Plaintiff attempts to bring a claim under 18 U.S.C. § 242. [Doc. No. 31, SAC ¶ 69.] However, 18 U.S.C. § 242 is a criminal statute, and therefore does not give rise to civil liability. Allen v. Gold Country Casino, 464 F.3d 1044, 1048 (9th Cir. 2006). Therefore, the Court DISMISSES WITH PREJUDICE any claims that Plaintiff attempts to bring under 18 U.S.C. § 242.

VIII. Negligence

Plaintiff also attempts to bring a negligence claim asserting that Defendant breached a duty of care owed to Plaintiff. [Doc. No. 36, SAC ¶ 79.] Plaintiff states that Defendant did not "free[] the Plaintiff from prejudice or discrimination" "[i]n accordance with the applicable anti-discrimination statutes, executive orders, and other authorities." [Id.]

"Regarding the elements of a cause of action for negligent injury to person or property, the complaint must allege (1) defendant's legal duty of care toward plaintiff; . . . (2) defendant's breach of duty-the negligent act or omission; . . . (3) injury to plaintiff as a result of the breach-proximate or legal cause; . . . [and] (4) damage to plaintiff . . . ." Rosales v. Stewart, 113 Cal. App. 3d 130, 133 (1980) (citing 3 Witkin, Cal. Procedure, Pleading, § 450, p. 2103 (2d ed. 1971)) (internal quotation omitted).

First, Plaintiff has not made a showing that Defendant has waived its sovereign immunity. The United States can be sued only to the extent that it has waived its sovereign immunity. Cato v. United States, 70 F.3d 1103, 1107 (9th Cir. 1995). Sovereign immunity applies to officers and employees of the United States who are sued in their official capacity. Gilbert v. DaGrossa, 756 F.2d 1455, 1458 (9th Cir. 1985). "A waiver of the government's sovereign immunity cannot be implied but must be unequivocally expressed." Cato, 70 F.3d at 1107. "The burden is on the plaintiff to make such a showing." Id. Here, Plaintiff has made no such showing.

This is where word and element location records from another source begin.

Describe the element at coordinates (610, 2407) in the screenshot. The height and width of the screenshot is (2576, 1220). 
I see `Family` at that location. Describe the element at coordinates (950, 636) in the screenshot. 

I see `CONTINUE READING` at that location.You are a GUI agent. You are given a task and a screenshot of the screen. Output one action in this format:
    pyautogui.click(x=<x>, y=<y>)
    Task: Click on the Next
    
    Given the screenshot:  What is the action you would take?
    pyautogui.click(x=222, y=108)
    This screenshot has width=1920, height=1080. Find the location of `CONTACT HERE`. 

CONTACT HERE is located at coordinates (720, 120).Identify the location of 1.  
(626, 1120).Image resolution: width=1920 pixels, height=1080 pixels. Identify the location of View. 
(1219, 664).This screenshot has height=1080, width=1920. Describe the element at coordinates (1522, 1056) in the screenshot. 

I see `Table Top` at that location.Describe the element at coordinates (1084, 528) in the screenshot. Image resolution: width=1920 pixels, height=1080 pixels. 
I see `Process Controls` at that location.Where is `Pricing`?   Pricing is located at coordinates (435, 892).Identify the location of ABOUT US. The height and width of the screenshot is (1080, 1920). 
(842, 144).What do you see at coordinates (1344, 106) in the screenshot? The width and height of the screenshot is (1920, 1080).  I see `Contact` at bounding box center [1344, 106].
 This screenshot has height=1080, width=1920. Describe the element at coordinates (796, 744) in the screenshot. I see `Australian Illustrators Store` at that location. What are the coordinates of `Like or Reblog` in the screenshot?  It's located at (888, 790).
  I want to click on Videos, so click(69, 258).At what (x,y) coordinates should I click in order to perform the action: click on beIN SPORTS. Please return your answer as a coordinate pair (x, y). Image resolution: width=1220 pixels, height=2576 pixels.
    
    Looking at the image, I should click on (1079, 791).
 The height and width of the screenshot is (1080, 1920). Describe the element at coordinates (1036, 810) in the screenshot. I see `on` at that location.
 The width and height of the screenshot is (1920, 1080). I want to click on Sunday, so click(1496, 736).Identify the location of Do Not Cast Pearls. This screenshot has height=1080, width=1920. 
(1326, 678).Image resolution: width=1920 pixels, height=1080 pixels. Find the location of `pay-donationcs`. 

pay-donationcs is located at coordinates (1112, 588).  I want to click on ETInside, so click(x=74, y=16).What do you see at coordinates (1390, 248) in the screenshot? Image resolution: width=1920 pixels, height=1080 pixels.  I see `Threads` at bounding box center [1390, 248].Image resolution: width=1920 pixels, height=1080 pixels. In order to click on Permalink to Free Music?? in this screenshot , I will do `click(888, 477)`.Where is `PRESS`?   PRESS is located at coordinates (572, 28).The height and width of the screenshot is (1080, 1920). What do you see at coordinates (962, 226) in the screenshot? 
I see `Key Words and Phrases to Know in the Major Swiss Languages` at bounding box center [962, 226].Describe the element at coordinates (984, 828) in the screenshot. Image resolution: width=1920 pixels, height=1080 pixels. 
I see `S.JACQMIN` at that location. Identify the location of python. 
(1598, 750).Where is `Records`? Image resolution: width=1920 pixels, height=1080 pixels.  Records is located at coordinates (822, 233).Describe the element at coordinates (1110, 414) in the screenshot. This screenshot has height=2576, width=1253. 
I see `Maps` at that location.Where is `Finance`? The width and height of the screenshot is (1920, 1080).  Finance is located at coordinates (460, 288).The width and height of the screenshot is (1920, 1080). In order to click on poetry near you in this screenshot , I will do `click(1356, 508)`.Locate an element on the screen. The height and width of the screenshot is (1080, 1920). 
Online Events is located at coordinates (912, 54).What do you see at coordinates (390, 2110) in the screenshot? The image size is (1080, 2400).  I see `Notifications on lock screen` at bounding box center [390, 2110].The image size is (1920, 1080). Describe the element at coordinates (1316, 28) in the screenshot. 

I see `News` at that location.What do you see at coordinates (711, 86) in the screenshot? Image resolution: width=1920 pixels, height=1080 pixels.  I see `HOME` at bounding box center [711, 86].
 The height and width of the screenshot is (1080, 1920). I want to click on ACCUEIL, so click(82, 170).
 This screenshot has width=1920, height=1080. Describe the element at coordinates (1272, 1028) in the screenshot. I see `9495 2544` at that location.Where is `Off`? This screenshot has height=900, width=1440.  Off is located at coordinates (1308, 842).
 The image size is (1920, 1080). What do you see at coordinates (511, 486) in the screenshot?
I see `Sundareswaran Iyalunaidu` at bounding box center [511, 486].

Even if Plaintiff was to make a showing that Defendant has waived its sovereign immunity, Plaintiff has not sufficiently plead that Defendant owed him a legal duty of care to "free [him] from prejudice or discrimination." [Doc. No. 36, SAC ¶ 79.] In fact, the Court's review of California tort law finds no indication that it recognizes a duty of care giving rise to an action of negligence that the federal government to protect individuals from discrimination. Accordingly, the Court DISMISSES WITH PREJUDICE Plaintiff's negligence claim.


For the foregoing reasons, the Court DISMISSES WITH PREJUDICE: (1) all constitutional claims to the extent they seek both monetary and equitable damages; (2) any claims based on the Civil Rights Act of 1991; (3) any claims based on Executive Order 11478; (4) any claims based on the False Claims Act; (5) any claims based on 18 U.S.C. § 242; (6) the negligence claim. As the Court has dismissed all of Plaintiff's claims with prejudice, the action is DISMISSED WITH PREJUDICE in its entirety. The Court will not entertain any further amended complaints. The clerk is directed to close the case.